コンパイラは「実行する前に、全部まとめて翻訳してしまう」通訳。最初に時間はかかりますが、できあがった機械語はそのまま何度でも高速に動きます。インタプリタは「1行ずつ、その場で訳しながら実行する」同時通訳。すぐ動き出せますが、同じ行を繰り返すたびに訳し直します。どちらが速いかは「何回くりかえすか」で逆転します。下の図1で確かめましょう。
// あいさつを N 回くりかえす
for (i = 0; i < N; i++) {
print("Hello, world")
} 少ない回数ならインタプリタ、多いならコンパイラ
図1のスライダーを動かすと、はっきり逆転が起きます。N が小さいうちは、コンパイラの「まず全部翻訳する」待ち時間が重く、すぐ走り出せるインタプリタが先にゴールします。ところが N が増えると、インタプリタは同じ行を毎回訳し直すため再翻訳コストが積み上がり、一度翻訳すれば速いコンパイラが追い抜きます。

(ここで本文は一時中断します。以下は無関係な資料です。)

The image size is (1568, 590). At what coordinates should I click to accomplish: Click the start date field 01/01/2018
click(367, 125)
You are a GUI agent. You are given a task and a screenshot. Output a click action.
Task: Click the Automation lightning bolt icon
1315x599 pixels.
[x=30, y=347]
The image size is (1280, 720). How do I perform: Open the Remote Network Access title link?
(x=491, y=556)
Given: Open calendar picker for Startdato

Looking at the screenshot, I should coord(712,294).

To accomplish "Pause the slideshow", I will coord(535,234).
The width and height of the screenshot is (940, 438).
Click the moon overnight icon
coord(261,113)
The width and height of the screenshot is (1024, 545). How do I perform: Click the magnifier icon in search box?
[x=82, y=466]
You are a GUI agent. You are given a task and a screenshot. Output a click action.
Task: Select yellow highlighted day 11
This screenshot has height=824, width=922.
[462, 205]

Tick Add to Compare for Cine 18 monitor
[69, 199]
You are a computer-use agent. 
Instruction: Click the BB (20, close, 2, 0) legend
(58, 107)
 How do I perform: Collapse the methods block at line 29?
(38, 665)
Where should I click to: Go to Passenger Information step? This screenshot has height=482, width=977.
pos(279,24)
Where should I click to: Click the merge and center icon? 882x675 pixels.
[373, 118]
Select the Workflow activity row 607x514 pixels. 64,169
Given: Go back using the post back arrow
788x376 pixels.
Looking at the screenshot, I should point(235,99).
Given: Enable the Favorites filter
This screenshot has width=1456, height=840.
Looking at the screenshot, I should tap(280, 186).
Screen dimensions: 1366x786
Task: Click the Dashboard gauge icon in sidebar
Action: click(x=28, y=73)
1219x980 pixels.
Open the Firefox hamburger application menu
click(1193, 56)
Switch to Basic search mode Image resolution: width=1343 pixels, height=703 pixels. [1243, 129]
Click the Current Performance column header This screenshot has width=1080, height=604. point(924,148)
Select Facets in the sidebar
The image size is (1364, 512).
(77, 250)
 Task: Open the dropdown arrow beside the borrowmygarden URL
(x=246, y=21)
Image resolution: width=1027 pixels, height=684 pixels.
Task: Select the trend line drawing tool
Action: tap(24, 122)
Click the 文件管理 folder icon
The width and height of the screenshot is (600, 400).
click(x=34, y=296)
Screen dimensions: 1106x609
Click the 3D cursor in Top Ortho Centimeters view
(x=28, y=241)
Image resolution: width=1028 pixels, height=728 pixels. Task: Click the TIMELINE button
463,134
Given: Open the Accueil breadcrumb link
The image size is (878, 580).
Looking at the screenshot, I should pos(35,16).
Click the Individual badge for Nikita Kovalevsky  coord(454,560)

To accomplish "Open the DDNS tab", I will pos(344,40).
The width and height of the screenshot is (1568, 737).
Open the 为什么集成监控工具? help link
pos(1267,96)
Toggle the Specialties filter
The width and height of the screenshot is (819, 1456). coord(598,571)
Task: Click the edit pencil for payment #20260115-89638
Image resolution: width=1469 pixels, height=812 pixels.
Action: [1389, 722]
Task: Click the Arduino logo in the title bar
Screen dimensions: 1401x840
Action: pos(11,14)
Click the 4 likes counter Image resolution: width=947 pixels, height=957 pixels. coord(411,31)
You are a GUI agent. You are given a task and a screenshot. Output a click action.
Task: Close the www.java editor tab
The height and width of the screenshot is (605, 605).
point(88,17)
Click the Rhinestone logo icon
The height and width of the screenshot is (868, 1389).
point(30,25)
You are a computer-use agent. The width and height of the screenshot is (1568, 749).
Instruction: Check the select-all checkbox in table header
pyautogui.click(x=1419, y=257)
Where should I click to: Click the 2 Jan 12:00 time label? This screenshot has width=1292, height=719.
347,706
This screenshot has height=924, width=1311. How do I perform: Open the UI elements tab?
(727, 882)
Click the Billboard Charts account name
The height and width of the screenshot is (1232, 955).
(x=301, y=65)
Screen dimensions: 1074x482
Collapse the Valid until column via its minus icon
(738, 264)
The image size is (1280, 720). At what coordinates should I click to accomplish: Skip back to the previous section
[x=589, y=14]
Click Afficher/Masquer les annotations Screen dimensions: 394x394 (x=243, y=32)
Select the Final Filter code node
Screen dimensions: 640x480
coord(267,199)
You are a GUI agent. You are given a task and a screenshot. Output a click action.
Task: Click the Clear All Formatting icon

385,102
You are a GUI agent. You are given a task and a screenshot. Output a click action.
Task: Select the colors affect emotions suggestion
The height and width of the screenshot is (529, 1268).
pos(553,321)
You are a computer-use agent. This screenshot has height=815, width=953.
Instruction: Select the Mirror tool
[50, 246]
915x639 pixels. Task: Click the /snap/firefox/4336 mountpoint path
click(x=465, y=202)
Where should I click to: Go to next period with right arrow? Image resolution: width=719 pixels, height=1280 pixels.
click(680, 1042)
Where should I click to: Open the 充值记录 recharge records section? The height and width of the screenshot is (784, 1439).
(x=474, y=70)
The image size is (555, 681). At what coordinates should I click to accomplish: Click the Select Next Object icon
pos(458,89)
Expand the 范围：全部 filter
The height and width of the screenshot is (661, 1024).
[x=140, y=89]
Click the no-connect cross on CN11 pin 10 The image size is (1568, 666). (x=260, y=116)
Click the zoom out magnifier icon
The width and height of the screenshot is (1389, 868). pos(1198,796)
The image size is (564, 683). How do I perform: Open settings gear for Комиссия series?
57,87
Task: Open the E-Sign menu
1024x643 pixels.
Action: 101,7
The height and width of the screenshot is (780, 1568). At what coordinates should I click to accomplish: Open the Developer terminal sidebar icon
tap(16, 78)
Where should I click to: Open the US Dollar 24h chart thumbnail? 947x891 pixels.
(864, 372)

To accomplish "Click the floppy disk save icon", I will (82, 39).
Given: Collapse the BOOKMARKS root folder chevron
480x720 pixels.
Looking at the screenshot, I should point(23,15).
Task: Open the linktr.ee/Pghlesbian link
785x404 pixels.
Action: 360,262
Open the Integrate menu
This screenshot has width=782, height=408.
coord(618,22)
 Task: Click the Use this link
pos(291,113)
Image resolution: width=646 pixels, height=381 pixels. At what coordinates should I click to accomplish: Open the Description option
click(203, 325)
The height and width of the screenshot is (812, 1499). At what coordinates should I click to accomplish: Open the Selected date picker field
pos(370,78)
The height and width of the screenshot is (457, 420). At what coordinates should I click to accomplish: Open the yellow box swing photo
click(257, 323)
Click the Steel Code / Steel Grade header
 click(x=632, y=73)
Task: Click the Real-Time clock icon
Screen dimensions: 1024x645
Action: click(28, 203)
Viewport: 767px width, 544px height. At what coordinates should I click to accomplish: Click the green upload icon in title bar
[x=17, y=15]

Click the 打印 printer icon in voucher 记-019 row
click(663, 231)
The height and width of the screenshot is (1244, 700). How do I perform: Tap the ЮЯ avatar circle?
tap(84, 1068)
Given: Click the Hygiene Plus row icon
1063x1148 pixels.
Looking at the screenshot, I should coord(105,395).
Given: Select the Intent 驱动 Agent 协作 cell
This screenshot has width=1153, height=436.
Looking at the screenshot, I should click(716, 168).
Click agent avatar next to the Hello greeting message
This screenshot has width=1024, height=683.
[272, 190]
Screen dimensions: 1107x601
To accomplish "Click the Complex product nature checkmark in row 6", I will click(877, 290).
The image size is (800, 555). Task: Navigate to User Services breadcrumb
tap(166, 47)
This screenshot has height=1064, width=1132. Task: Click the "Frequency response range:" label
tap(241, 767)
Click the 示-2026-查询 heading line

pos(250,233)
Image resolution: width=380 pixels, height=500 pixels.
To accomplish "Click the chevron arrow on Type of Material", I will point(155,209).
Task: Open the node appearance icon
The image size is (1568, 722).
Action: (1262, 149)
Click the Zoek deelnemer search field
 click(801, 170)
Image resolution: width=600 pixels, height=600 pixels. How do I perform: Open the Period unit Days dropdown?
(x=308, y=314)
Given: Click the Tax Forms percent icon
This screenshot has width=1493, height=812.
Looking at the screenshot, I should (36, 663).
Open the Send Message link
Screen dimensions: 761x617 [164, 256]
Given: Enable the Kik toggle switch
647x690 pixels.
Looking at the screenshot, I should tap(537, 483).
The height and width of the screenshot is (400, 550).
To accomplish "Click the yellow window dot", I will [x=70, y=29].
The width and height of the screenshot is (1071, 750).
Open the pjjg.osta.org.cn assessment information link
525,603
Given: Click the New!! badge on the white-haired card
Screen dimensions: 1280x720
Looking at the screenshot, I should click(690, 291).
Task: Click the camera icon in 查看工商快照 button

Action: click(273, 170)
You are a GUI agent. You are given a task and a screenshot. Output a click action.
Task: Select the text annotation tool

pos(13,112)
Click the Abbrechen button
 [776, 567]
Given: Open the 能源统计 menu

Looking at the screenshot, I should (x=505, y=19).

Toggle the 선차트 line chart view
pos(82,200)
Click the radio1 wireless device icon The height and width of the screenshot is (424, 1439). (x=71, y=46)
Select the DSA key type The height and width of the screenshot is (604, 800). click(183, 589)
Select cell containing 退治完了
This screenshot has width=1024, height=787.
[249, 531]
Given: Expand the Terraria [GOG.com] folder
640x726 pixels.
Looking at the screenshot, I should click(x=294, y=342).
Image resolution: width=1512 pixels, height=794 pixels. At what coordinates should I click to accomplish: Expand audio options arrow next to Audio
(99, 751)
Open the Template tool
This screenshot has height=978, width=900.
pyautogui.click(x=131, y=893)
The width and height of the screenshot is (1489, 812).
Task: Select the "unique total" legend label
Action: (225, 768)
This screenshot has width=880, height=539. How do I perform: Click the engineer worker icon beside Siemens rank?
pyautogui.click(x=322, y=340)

だから用途で住み分けます。試行錯誤しながら少し動かすスクリプトはインタプリタが快適、何度も繰り返す重い処理はコンパイラ向き。そして現代の多くの言語(JavaScript や Java など)は、いいとこ取りをする JIT(実行時コンパイル)を使います。最初はインタプリタですぐ動き出し、何度も通る「熱い」部分だけを途中で機械語にコンパイルして速くする——起動の速さと実行の速さを両立させる作戦です。
- コンパイラ
- 実行前にソース全体を機械語へ翻訳する方式。起動は遅いが、繰り返し実行は速い。
- インタプリタ
- 1行ずつその場で訳しながら実行する方式。すぐ動くが、繰り返すたび訳し直す。
- JIT
- 実行時コンパイル。まず解釈で動かし、よく通る部分だけ機械語に変えて高速化する。
- 機械語
- CPUが直接実行できる命令。人間語のソースを翻訳した最終形。
まとめ
コンパイラとインタプリタの違いは、「先に全部訳すか、その場で訳すか」の一点に尽きます。図1で見たとおり、起動はインタプリタが速く、繰り返すほどコンパイラが速い——どちらが優れているかではなく、回数しだいで最適が入れ替わるのです。その両取りを狙うのがJIT。コードがどう動いているかの裏側には、こんな翻訳の駆け引きが隠れています。